===== INFORMATION
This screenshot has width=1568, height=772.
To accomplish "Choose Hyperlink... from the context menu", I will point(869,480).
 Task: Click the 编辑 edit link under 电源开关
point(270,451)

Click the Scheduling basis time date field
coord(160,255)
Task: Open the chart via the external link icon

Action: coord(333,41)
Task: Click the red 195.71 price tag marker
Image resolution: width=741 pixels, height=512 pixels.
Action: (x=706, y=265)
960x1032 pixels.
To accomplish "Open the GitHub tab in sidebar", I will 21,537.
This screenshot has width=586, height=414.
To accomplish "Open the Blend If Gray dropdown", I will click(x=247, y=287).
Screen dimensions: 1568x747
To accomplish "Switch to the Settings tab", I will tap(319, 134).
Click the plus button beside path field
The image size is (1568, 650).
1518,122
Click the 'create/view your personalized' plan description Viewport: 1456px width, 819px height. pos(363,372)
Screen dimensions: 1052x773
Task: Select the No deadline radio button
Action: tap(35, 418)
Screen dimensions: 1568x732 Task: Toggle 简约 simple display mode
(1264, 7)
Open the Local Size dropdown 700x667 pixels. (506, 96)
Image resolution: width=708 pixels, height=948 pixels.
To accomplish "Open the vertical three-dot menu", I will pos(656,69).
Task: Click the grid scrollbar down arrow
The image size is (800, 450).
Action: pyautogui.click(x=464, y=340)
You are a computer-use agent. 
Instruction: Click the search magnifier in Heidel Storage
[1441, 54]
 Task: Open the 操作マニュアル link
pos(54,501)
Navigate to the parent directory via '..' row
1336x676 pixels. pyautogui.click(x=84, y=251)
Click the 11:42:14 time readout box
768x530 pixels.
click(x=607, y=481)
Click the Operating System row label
==========
■ **DIRECTIONS FOR THIS TASK**: Return the material in its entirety, word for word.

■ **REPLY TO THE EXERCISE**:
This screenshot has width=1568, height=772.
To accomplish "Choose Hyperlink... from the context menu", I will point(869,480).
 Task: Click the 编辑 edit link under 电源开关
point(270,451)

Click the Scheduling basis time date field
coord(160,255)
Task: Open the chart via the external link icon

Action: coord(333,41)
Task: Click the red 195.71 price tag marker
Image resolution: width=741 pixels, height=512 pixels.
Action: (x=706, y=265)
960x1032 pixels.
To accomplish "Open the GitHub tab in sidebar", I will 21,537.
This screenshot has width=586, height=414.
To accomplish "Open the Blend If Gray dropdown", I will click(x=247, y=287).
Screen dimensions: 1568x747
To accomplish "Switch to the Settings tab", I will tap(319, 134).
Click the plus button beside path field
The image size is (1568, 650).
1518,122
Click the 'create/view your personalized' plan description Viewport: 1456px width, 819px height. pos(363,372)
Screen dimensions: 1052x773
Task: Select the No deadline radio button
Action: tap(35, 418)
Screen dimensions: 1568x732 Task: Toggle 简约 simple display mode
(1264, 7)
Open the Local Size dropdown 700x667 pixels. (506, 96)
Image resolution: width=708 pixels, height=948 pixels.
To accomplish "Open the vertical three-dot menu", I will pos(656,69).
Task: Click the grid scrollbar down arrow
The image size is (800, 450).
Action: pyautogui.click(x=464, y=340)
You are a computer-use agent. 
Instruction: Click the search magnifier in Heidel Storage
[1441, 54]
 Task: Open the 操作マニュアル link
pos(54,501)
Navigate to the parent directory via '..' row
1336x676 pixels. pyautogui.click(x=84, y=251)
Click the 11:42:14 time readout box
768x530 pixels.
click(x=607, y=481)
Click the Operating System row label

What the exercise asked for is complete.